May’s job report shows the beginning of the end for the recovery
Summary: First, the good news: the May number was awful but probably noise. Then the bad news: job growth is slowing fast. It’s the among last economic metrics to roll over, suggesting that we’re sliding to a recession somewhere ahead of us. But the US is not a “Starbucks Economy”; real wage growth is normal.

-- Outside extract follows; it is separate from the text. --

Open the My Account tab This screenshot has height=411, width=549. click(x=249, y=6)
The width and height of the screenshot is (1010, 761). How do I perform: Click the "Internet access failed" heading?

The good news about the bad news: May’s job growth was ugly, but might just be noise. Note the other bum months amidst the otherwise steady growth. Graph of the monthly change in jobs since Jan 2013:
Employment is still growing, but slowing fast. Graph of the year-over-year percentage growth in jobs:
Bad news: the slowing of job growth was broad-based. Only the education-health care sector was unaffected. Graph of the change in jobs during May:
What about the information sector, our 21st century jobs machine? We tell youth: “Go to the info sector!” Reality: only slow growth, perhaps now over. Graph of year-over-year percent job growth in the info sector:
Temp workers are the first to get fired, so are a leading indicator. The bad numbers of the past five months are a warning. (Total employment is a lagging indicator). Graph of monthly change in temporary help services jobs:
The number of temporary workers fell 6–12 months before the past two recessions. Graph of number of workers in temporary help services:
Update: the US is not a “Starbucks Economy”. Wage growth is typical of past cycles: slow then accelerating.
The US economy continues to grow slowly, but almost every metric shows that the rate of growth is slowing. While we cannot yet see the next recession, the data suggests that we should begin to prepare — perhaps it will arrive in early 2017. Raising interest rates now would be quite mad.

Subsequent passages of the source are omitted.